The main aim of the study was to investigate the rate of claimed false confession during police questioning and identify variables that best discriminate between false confessors and non-false confessors. The participants were 24 627 high school students in seven countries in Europe. Out of 2726 who had been interrogated by the police as a suspect, 375 (13.8%) claimed to have made false confessions to the police. Logistic regression analyses showed that for both boys and girls, having attended substance abuse therapy, been attacked and bullied, and having committed a burglary, significantly discriminated between the false confessor and non-false confessor. In addition for boys, having been sexually abused by an adult outside the family was the single best predictor. The study shows the importance of history of victimization and substance misuse among adolescents in relation to giving a false confession to police during interrogation.

Acknowledgements

The authors are grateful to Actavis and the City of Reyjavik for financial support, to the numerous people in each of the seven countries who assisted with collection of the data, and to the President of Iceland, Olafur Ragnar Grimsson, for his continued support of this study.

Notes

1. This study was proposed at The Advisory Board Meeting of European Cities against Drugs (ECAD) held in Rimini, Italy, on 4 February 2005. The programme, named ‘Youth in Europe – A drug prevention programme’, aimed to implement effective measures to prevent the distribution, selling and use of illegal substances. The research was coordinated and organized by Reykjavik University and focused on known risk and protective factors in prevention as a tool to assist policy makers in Europe. Each participating country appointed a designated researcher worker who was responsible for organizing and collecting the data in their chosen cities.

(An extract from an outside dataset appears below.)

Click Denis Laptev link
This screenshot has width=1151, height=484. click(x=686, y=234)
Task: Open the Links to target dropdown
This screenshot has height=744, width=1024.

2. The study is a part of a larger European study of drug prevention, Youth in Europe – A prevention programme. The ‘parent’ study is a cross-national comparative research to identify and analyse comparable data on drug use and related social factors. It consists of a large number of psychological and background variables considered relevant to illicit drug use. For the purpose of the current research into false confessions a number of items were added to the original questionnaire in the ‘parent’ study, which specifically focused on police interrogations and confessions. The items selected from the background variables were those most theoretically relevant to the risk of making a false confession based on our previous research in a large Icelandic study (Gudjonsson et al., Citation2006, Citation2007).